• **OPIS ZADANIA**:
Wybierz z poniższych wierszy te, w których pojawia się słowo „Select”, i przepisz każdy z nich w całości.

• **PODANE DANE**:
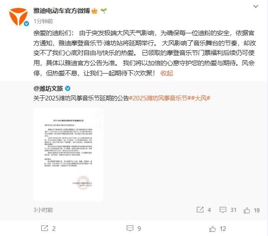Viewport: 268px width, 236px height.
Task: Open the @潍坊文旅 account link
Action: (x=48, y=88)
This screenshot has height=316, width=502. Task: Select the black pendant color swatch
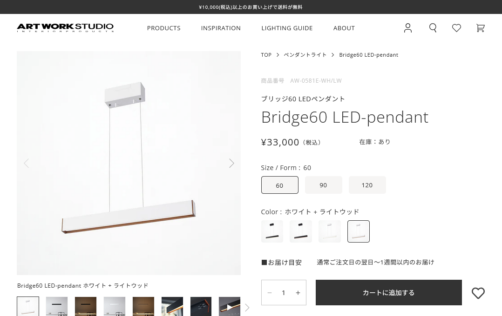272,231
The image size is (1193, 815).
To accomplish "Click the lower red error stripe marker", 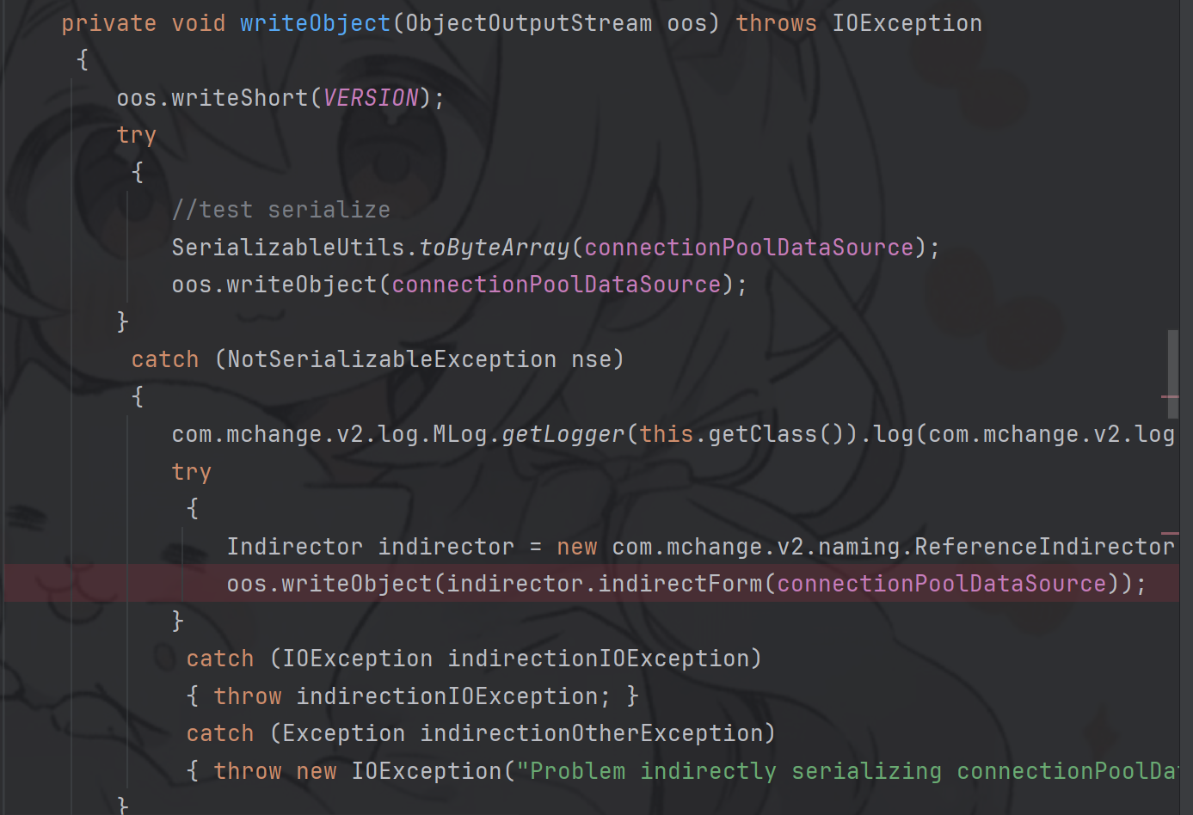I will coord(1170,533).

---

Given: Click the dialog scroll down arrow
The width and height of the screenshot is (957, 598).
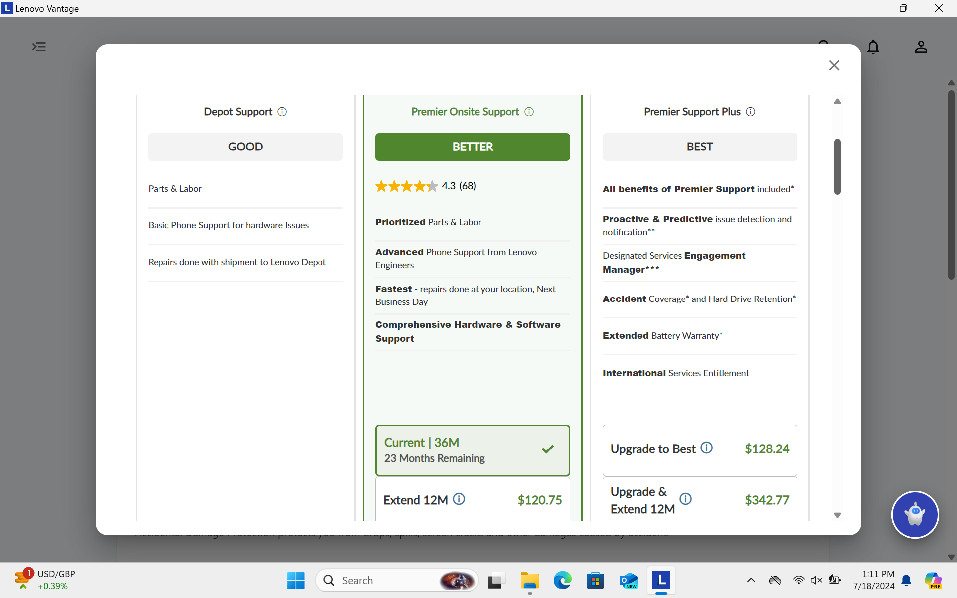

==

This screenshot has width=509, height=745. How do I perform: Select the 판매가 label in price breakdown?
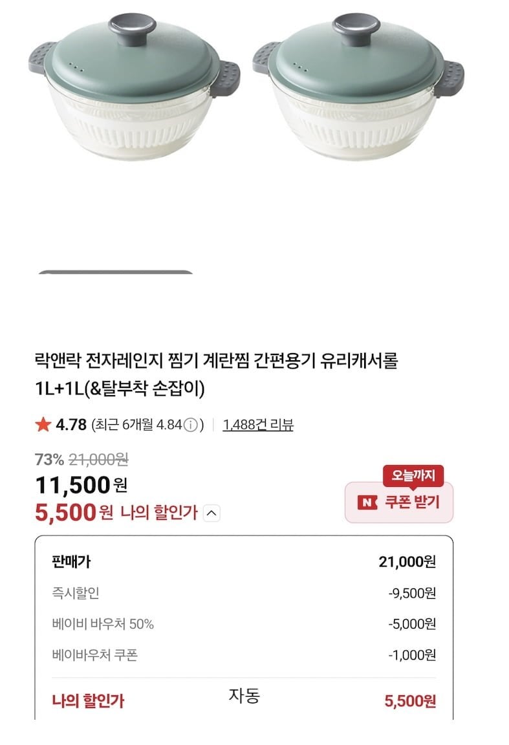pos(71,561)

• **POPRAWNY WYNIK**:
This screenshot has height=316, width=502. Task: Select the black pendant color swatch
This screenshot has width=509, height=745. How do I perform: Select the 판매가 label in price breakdown?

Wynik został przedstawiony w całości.